Obesity is becoming an increasing problem also in China and Chinese children, but rather little evidence is available how to address this. There are indicators, that this trend is similar to those in other countries. In 2008, Stodden et al. [33] proposed a “conceptual model of children's motor development” based on partial evidence and experience, which hypothesized the relationship between FMSs and multiple health indicators (e.g., PA, perceived motor competence, physical fitness, and weight status) of children. The authors point out that FMSs levels may positively or negatively affect PA and weight status in children, and that healthy or unhealthy weight status may also promote or restrict the development of FMSs in children over time, with perceived motor competence and physical fitness mediating the relationship between FMSs and PA [33]. In recent years, overweight and obese children have been consistently reported as scoring significantly lower than their healthy weight counterparts on FMSs, suggesting that poor FMSs can contribute to overweight/obesity [21,22,23,24,25, 94]. Similarly, obesity may likewise act as a constraint on FMS development and proficiency, generating biomechanical changes and adjustments in movement [94]. In previous studies, FMSs have been shown to correlate with PA in school-aged children [4], and strong positive associations have been observed between FMS proficiency in children at age 6 and leisure time PA in adults at age 26 [95]. Further to regular PA participation, additional health benefits of FMSs proficiency have been associated with increased cardiorespiratory fitness [96] and perceived motor competence [10, 14], as well as reduced overweight and obesity [12, 13]. This indicates the importance of effective interventions being implemented to allow overweight/obese children to develop their FMS early, reducing their risk of obesity through continued PA into adolescence and adulthood.

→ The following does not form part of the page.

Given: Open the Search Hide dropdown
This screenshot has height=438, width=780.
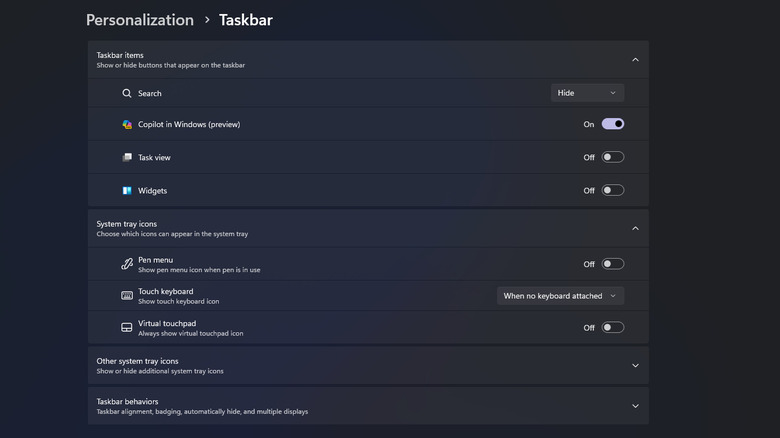Looking at the screenshot, I should click(x=587, y=93).
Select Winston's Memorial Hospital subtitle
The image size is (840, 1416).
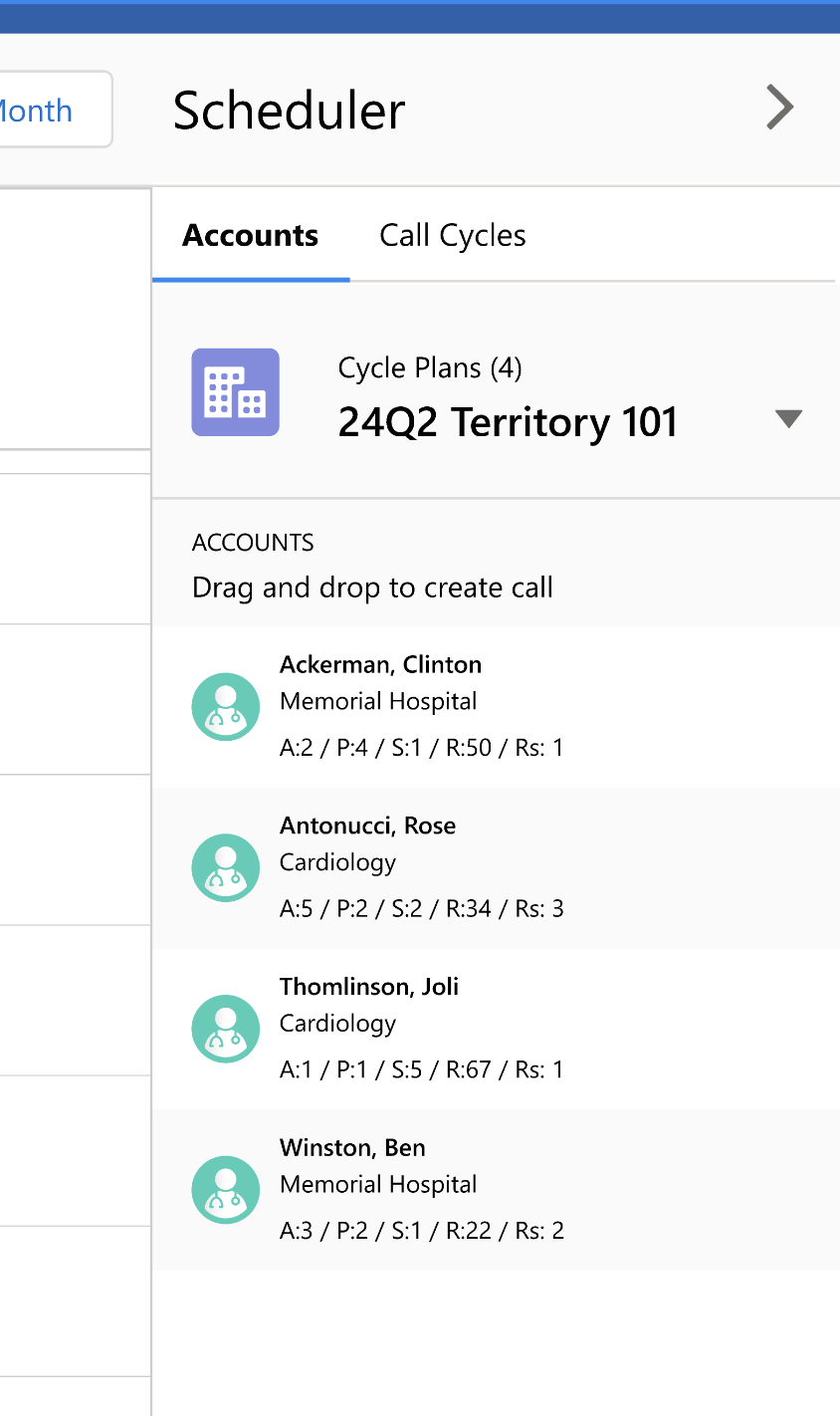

To our knowledge, FMSPPOC is the first school-family blended multi-component FMS-promotion program to be designed in China, which makes up the research and practical gaps as suggested in previous studies and shows a series of strengths: 1) standard methods will be applied for assessment of FMSs; 2) the use of theoretical framework and behavioral change techniques will ensure the implementation and effectiveness of the FMSs promotion program; 3) the gold standard for scientific designs (i.e., CRCT) will be applied and comprehensive measures will be implemented, which can contribute to a robust examination of the program effectiveness and a better understanding of the potential mechanisms; 4) the use of the RE-AIM framework will enhance the quality of the program and enable us to evaluate the implications of FMSPPOC among obese children broadly. We anticipate that FMSPPOC will also be a new paradigm of secondary obesity prevention. In addition, we will propose and assist health and education governments to advocate and disseminate the blended intervention among all primary schools to tackle unhealthy lifestyles in children and further improve health status of obese children in China. Other countries and regions with similar demographics to China can also learn and benefit from this product. Surely, comparisons to other cultures need to follow up and mechanisms are required to be evaluated, too. With that, the research of this study and comparable one can inform not only research and practice but also theory refinement and scaling up approaches.